* _Exercise requirements_
Rewrite the data starting at the line containing "Open comment options via the three-dot icon" and ending at the line containing "Looking at the screenshot, I should 233,102.", replacing "three-dot icon" with "ellipsis button" and leaving everything else the same. Leave out the pictures.

* _Data rows_
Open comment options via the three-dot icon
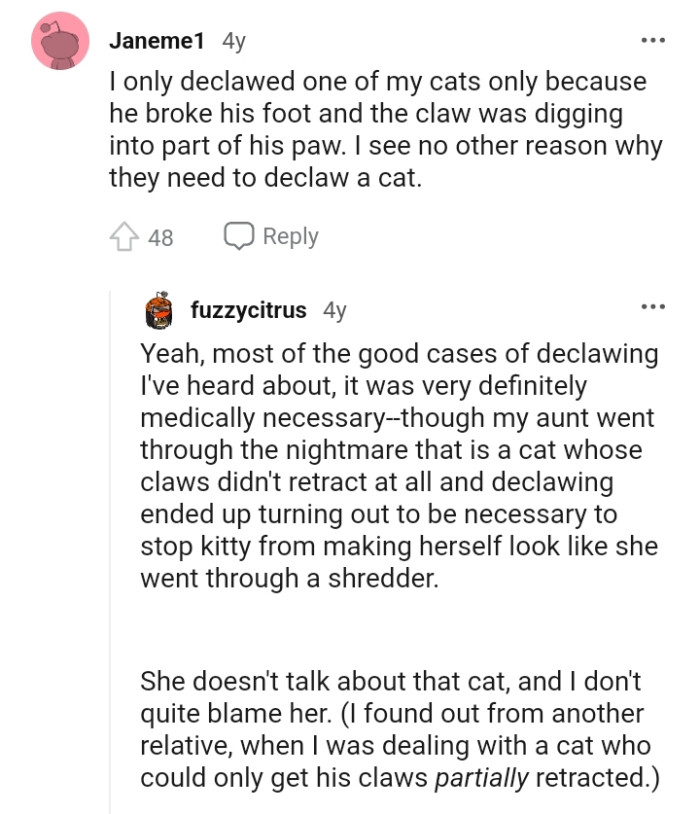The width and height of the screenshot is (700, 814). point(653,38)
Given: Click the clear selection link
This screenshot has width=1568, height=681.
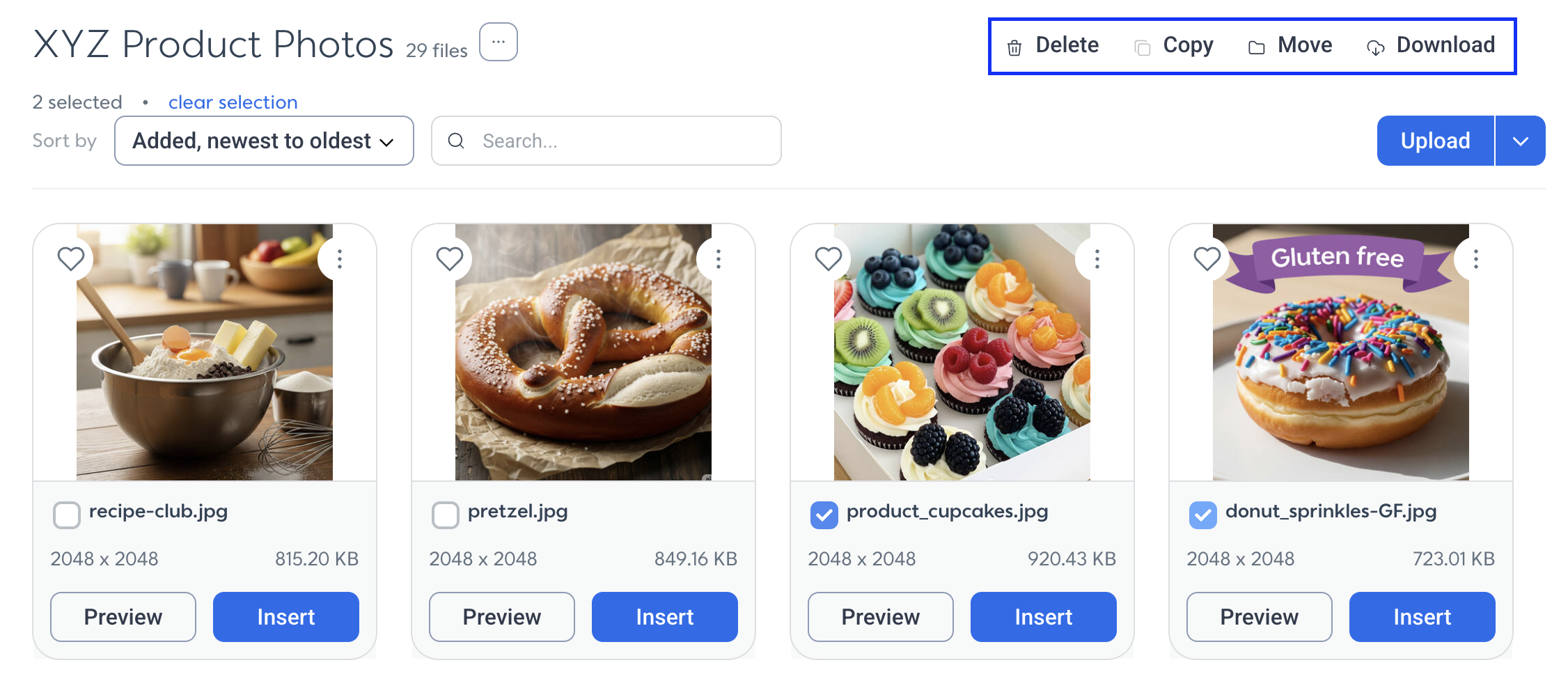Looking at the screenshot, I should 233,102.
--
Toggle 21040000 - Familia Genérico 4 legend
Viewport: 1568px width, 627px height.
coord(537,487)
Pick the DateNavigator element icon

* _Task result_
Open comment options via the ellipsis button
The width and height of the screenshot is (700, 814). point(653,38)
Given: Click the clear selection link
This screenshot has width=1568, height=681.
Looking at the screenshot, I should 233,102.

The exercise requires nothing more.